Copy the records below exactly as they are written.
Start of Data for analysis
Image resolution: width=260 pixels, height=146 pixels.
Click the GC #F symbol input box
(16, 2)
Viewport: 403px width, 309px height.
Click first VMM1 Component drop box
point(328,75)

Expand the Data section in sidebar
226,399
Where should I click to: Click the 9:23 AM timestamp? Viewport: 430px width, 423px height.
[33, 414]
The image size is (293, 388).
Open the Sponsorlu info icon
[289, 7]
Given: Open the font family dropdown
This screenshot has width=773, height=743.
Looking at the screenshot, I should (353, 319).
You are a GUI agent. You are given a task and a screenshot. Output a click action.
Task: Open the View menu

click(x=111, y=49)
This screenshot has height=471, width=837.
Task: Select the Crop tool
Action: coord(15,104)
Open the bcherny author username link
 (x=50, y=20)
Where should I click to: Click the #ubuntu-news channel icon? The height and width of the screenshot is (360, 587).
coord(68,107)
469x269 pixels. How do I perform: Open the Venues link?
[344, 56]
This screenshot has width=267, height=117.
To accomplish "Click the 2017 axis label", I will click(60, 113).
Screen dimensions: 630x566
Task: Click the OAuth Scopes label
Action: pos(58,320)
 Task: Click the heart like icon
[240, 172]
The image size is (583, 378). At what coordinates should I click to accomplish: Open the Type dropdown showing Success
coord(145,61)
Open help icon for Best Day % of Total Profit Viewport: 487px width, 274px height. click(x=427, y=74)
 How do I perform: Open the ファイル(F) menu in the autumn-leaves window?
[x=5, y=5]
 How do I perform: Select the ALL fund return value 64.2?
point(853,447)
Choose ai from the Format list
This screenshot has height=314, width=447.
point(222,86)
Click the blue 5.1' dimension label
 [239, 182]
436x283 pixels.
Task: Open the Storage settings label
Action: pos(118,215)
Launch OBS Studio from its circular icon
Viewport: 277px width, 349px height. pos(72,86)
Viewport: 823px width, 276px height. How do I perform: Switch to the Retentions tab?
End of Data for analysis
Written solution:
Image resolution: width=260 pixels, height=146 pixels.
Click the GC #F symbol input box
(16, 2)
Viewport: 403px width, 309px height.
Click first VMM1 Component drop box
point(328,75)

Expand the Data section in sidebar
226,399
Where should I click to: Click the 9:23 AM timestamp? Viewport: 430px width, 423px height.
[33, 414]
The image size is (293, 388).
Open the Sponsorlu info icon
[289, 7]
Given: Open the font family dropdown
This screenshot has width=773, height=743.
Looking at the screenshot, I should (353, 319).
You are a GUI agent. You are given a task and a screenshot. Output a click action.
Task: Open the View menu

click(x=111, y=49)
This screenshot has height=471, width=837.
Task: Select the Crop tool
Action: coord(15,104)
Open the bcherny author username link
 (x=50, y=20)
Where should I click to: Click the #ubuntu-news channel icon? The height and width of the screenshot is (360, 587).
coord(68,107)
469x269 pixels. How do I perform: Open the Venues link?
[344, 56]
This screenshot has width=267, height=117.
To accomplish "Click the 2017 axis label", I will click(60, 113).
Screen dimensions: 630x566
Task: Click the OAuth Scopes label
Action: pos(58,320)
 Task: Click the heart like icon
[240, 172]
The image size is (583, 378). At what coordinates should I click to accomplish: Open the Type dropdown showing Success
coord(145,61)
Open help icon for Best Day % of Total Profit Viewport: 487px width, 274px height. click(x=427, y=74)
 How do I perform: Open the ファイル(F) menu in the autumn-leaves window?
[x=5, y=5]
 How do I perform: Select the ALL fund return value 64.2?
point(853,447)
Choose ai from the Format list
This screenshot has height=314, width=447.
point(222,86)
Click the blue 5.1' dimension label
 [239, 182]
436x283 pixels.
Task: Open the Storage settings label
Action: pos(118,215)
Launch OBS Studio from its circular icon
Viewport: 277px width, 349px height. pos(72,86)
Viewport: 823px width, 276px height. How do I perform: Switch to the Retentions tab?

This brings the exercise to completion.